Poco importaba que existiese otro demos, otro pueblo, el reconocido por la ley, el pueblo que políticamente no le interesaba a la secesión. Evidentemente, el pueblo que le interesaba era una parte muy pequeña del demos. No conociendo Sánchez qué es una nación -tampoco el que se lo preguntaba- desconoce que el demos, donde reside la soberanía -como en USA es  ”nosotros el pueblo de los Estado Unidos…”- es en el pueblo español, siendo éste el sujeto político de referencia que se desea obviar porque es contrario a su pretensión.

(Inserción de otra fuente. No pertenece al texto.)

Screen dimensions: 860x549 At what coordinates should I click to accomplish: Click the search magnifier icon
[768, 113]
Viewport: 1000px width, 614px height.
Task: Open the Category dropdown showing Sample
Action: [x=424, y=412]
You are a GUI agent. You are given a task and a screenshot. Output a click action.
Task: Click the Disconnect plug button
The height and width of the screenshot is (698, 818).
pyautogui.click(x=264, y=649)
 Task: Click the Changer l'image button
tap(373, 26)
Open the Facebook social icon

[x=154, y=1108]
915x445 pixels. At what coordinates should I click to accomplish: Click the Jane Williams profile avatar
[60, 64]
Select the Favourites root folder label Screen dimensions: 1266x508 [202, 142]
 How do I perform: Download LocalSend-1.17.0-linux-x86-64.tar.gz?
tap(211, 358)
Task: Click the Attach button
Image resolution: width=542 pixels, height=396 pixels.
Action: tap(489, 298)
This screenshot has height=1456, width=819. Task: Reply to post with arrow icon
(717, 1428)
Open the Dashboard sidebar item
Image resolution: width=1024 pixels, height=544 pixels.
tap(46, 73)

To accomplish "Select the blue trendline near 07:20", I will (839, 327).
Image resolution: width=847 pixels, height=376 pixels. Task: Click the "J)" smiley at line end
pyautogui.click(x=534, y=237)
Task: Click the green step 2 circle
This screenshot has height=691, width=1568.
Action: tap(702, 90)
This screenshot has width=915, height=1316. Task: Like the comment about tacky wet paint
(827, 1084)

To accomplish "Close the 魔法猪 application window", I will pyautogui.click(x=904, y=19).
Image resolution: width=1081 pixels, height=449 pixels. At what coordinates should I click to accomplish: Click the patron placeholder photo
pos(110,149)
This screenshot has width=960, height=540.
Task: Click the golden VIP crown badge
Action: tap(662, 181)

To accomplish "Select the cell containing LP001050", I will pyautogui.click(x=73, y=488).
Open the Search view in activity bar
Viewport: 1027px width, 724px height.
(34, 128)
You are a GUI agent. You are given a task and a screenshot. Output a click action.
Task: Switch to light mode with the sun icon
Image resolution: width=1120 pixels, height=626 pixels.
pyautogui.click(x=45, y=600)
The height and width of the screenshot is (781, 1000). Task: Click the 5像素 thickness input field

Desconfíen cuando de una manera machacona le repiten que tal iniciativa es democrática. Lo que su promotor está ocultando es el hecho de estar imponiendo arbitrariamente su propuesta apelando a un pueblo creado por él, precisamente el que apoya su iniciativa. El pueblo de Cataluña, Cataluña, dicho con más énfasis, cuando sólo es una parte de ella, o el pueblo alemán, o Alemania, como la enunciaba Hitler, no son más que instrumentos retóricos de una falsa argumentación. Tomar la parte por el todo, aspecto propio de las ideologías totalitarias.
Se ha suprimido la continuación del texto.